A Search Through Portugal

by Datus C. Proper

Pub Date: March 1st, 1993
ISBN: 0-671-78226-6
Publisher: Simon & Schuster

A literary journey through Portugal from bottom to top, by a freelance writer with a reputation for erudite outdoor articles. From the Algarve to Tras os Montes, Proper and old-world confrere Adriano hunt and gather pieces of Portugal. Proper, an American, had spent a couple of years there while serving in the foreign service, and he knew there was much to take in if done appropriately. Hence the leisurely, sedate pace of the pair's countrywide ramble; they have time to stop and smell the roses, time to take a good look around.
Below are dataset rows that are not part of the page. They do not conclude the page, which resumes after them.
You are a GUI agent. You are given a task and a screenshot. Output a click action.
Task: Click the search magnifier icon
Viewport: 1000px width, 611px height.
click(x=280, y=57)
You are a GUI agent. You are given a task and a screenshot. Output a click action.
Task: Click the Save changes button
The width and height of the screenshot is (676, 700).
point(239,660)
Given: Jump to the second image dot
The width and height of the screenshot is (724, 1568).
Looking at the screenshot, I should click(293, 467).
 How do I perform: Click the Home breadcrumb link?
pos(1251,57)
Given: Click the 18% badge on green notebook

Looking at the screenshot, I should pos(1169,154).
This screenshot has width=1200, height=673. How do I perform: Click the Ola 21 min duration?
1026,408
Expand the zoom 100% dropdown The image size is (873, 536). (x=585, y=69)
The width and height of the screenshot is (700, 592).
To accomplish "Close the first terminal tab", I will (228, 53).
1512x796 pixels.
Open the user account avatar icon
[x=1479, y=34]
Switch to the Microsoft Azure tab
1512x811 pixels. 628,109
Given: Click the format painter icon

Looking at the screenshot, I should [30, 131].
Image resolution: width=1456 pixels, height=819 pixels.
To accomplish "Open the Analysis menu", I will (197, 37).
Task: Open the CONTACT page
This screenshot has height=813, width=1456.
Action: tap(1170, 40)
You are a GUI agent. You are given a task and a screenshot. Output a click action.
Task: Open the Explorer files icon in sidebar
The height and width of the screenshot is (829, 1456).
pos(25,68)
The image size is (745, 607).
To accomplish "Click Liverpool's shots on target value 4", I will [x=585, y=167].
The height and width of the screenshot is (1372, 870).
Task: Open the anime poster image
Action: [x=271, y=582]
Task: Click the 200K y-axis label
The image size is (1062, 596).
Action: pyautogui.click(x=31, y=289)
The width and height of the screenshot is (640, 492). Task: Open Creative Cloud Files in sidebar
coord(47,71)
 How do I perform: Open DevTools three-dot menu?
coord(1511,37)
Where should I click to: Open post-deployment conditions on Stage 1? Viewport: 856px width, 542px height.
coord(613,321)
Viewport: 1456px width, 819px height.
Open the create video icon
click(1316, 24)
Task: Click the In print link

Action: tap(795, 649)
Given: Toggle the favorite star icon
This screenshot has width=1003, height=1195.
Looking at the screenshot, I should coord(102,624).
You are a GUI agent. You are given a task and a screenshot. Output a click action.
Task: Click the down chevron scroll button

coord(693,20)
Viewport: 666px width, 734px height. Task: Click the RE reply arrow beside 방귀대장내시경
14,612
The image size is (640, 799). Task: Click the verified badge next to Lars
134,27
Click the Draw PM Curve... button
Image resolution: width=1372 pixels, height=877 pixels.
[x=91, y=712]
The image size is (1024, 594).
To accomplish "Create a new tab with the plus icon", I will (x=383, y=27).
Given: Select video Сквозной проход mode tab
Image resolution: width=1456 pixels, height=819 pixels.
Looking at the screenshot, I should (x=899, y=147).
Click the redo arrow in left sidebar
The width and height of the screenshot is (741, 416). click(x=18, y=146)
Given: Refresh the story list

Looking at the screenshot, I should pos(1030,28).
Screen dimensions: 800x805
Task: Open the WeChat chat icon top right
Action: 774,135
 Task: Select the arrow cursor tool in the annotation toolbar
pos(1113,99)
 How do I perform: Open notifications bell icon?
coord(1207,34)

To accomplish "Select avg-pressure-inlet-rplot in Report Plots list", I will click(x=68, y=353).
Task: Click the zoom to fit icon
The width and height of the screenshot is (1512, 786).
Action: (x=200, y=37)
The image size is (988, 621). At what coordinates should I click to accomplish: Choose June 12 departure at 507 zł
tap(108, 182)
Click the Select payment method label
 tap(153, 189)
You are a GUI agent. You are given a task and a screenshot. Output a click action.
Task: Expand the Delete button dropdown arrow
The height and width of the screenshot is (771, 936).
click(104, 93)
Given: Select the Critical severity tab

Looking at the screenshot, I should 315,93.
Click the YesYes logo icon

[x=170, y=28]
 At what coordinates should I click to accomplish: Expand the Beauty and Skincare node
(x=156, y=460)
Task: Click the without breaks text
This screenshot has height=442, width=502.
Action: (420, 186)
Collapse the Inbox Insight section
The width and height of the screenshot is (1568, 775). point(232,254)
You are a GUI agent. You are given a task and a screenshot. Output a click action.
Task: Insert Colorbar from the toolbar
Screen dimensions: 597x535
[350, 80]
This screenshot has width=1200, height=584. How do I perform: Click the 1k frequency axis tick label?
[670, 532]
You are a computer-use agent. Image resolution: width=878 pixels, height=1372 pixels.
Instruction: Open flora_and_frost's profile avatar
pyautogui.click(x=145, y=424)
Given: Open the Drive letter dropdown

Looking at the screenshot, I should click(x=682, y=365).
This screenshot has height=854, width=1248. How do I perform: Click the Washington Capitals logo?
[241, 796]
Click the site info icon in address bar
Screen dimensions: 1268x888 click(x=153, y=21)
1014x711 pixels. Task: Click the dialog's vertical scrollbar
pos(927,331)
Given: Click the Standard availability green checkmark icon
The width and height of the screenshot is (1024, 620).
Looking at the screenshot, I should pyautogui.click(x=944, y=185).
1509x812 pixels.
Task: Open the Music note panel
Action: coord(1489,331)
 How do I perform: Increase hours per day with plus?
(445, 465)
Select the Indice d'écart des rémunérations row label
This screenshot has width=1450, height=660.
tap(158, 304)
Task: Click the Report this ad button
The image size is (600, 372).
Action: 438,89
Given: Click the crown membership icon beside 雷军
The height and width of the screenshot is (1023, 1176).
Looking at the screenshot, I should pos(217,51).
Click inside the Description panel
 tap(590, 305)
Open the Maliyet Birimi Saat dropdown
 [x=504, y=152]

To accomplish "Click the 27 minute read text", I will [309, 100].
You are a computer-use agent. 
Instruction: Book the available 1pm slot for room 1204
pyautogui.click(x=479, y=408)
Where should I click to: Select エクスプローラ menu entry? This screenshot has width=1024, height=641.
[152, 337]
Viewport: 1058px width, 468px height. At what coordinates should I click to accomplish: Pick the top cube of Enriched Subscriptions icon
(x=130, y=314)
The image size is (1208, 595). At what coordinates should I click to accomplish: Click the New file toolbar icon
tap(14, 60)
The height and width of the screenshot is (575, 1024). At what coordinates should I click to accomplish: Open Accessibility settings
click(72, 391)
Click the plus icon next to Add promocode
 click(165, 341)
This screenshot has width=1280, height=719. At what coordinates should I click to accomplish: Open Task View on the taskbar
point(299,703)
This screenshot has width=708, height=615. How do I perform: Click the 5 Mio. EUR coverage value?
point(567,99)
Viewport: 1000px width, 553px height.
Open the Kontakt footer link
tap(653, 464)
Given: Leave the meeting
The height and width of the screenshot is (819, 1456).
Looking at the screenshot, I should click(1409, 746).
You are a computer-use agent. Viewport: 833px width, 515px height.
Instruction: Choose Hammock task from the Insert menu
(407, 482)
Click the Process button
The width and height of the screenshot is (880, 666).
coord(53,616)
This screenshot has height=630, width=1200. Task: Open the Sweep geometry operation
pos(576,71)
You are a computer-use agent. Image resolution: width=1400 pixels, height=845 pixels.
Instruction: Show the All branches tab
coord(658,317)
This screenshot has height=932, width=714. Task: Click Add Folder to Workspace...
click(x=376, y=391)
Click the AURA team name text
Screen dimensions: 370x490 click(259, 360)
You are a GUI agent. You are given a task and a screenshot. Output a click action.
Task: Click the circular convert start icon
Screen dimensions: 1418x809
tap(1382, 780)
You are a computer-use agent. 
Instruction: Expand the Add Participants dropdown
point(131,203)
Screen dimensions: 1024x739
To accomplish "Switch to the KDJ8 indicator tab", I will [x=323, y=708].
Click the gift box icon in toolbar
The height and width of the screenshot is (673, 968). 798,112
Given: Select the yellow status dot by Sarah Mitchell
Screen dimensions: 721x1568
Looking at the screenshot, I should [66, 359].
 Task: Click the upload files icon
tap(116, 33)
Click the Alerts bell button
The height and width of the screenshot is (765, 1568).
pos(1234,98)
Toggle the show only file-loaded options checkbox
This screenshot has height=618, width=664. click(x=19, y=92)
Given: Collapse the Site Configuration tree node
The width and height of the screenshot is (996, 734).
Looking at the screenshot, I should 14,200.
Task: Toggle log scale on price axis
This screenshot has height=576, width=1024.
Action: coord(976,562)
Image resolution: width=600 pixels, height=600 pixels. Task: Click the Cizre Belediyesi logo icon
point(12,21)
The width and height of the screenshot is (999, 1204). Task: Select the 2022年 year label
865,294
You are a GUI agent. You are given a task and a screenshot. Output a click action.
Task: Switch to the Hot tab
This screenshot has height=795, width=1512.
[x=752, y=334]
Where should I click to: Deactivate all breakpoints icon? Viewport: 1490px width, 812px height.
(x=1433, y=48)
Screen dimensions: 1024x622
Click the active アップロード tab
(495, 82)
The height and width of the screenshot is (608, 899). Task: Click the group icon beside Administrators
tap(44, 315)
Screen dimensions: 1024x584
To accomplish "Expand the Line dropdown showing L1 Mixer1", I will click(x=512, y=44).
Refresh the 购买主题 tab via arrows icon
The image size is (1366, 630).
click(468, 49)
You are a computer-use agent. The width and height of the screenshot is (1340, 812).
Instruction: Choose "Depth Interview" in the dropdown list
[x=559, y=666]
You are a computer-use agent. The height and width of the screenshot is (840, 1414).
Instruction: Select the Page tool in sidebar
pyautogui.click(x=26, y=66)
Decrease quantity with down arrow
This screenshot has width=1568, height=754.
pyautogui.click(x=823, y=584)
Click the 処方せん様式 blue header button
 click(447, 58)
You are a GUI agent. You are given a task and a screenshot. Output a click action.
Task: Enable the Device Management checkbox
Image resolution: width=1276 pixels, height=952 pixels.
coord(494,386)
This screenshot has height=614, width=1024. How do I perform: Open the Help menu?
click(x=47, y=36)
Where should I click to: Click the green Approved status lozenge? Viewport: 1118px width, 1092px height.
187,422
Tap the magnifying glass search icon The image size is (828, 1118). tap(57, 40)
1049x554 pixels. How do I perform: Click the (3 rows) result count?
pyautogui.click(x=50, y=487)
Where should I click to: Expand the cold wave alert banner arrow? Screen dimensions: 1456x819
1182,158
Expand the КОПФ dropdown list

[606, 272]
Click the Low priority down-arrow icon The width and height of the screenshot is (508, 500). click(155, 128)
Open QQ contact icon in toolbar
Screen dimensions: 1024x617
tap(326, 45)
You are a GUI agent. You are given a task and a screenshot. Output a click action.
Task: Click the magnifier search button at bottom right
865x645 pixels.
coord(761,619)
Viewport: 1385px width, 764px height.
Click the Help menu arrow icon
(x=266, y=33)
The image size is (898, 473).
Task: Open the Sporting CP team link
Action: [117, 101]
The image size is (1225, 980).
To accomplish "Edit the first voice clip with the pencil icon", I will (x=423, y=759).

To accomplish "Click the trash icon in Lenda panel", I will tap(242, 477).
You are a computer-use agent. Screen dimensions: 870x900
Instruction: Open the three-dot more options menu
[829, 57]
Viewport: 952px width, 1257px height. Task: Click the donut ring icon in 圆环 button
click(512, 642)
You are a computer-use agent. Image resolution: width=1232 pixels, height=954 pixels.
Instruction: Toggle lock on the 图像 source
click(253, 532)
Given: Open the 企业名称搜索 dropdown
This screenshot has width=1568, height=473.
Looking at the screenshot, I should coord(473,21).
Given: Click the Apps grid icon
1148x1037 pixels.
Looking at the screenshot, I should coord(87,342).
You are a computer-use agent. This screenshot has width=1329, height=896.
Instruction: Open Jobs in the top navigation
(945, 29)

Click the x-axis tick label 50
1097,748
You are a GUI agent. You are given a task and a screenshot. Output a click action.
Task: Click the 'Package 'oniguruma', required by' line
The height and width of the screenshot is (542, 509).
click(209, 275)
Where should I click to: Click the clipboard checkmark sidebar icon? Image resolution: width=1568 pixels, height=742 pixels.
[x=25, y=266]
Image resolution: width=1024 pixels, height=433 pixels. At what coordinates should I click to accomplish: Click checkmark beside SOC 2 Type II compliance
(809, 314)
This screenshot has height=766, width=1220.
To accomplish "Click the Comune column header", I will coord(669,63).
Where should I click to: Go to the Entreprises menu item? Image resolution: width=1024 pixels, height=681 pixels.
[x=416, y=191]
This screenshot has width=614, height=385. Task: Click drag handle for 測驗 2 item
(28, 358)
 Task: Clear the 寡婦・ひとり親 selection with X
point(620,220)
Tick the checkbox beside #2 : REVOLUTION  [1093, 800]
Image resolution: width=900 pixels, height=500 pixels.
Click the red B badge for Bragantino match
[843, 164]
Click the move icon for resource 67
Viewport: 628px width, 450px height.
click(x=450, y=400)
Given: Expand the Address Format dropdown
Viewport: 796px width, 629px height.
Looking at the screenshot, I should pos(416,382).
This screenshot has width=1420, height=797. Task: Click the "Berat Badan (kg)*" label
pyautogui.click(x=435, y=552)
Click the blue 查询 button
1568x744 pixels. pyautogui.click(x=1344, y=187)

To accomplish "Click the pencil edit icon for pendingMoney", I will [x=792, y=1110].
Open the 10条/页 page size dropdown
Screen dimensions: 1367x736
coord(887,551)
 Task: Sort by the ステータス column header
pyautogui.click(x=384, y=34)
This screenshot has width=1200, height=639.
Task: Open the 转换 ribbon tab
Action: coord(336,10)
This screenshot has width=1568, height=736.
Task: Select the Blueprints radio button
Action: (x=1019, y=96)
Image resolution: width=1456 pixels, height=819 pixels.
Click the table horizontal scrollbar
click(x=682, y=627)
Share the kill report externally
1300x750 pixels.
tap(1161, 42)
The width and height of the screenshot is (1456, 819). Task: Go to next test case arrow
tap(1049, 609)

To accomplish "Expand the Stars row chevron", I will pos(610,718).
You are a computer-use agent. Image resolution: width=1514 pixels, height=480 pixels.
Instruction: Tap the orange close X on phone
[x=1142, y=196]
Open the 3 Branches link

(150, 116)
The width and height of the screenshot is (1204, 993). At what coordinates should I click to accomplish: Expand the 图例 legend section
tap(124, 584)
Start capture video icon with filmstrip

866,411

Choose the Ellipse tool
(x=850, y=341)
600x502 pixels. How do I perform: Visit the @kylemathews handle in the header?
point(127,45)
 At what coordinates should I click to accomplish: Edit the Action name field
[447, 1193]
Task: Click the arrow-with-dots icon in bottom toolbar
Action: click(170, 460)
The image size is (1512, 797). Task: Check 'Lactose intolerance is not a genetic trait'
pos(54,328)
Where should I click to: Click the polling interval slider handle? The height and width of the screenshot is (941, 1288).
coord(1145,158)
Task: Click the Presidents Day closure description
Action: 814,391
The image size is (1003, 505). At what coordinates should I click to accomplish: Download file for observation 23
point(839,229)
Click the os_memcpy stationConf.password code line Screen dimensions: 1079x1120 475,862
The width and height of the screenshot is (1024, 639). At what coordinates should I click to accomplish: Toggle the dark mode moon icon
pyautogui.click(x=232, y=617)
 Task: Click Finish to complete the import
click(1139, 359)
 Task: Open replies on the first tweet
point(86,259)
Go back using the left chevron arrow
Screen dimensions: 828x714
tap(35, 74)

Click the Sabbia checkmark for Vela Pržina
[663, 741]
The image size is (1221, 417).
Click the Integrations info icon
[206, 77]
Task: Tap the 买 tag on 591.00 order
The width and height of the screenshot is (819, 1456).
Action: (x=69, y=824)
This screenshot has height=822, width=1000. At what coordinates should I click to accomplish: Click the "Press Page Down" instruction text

Proper's eye is for the telling detail, and he finds it everywhere—in the odd snippet of anthropology or passage of history, in a sampling of wine or a mythological tale. Language, national temperament, regional cooking, architectural styles, bookstores, markets—all yield something to Proper in his search for what makes Portugal distinctive. He also finds ample opportunity to indulge in two favorite pastimes: fly-fishing for trout and shotgunning for snipe and Portuguese partridge. Here, he takes all these disparate elements and fashions them into a place-portrait of beauty and depth and originality. The writing has an oblique character, with idiosyncratic gaps and fractures. Running through the book is a humor so dry it threatens to combust spontaneously, while a faint trace of poetry gives the account the woven qualities found in a good prose poem. The time and effort of a slow, close reading are repaid in spades. A charmer of a book, weird and wonderful. Proper is no longer the private property of the rod-and-gun club.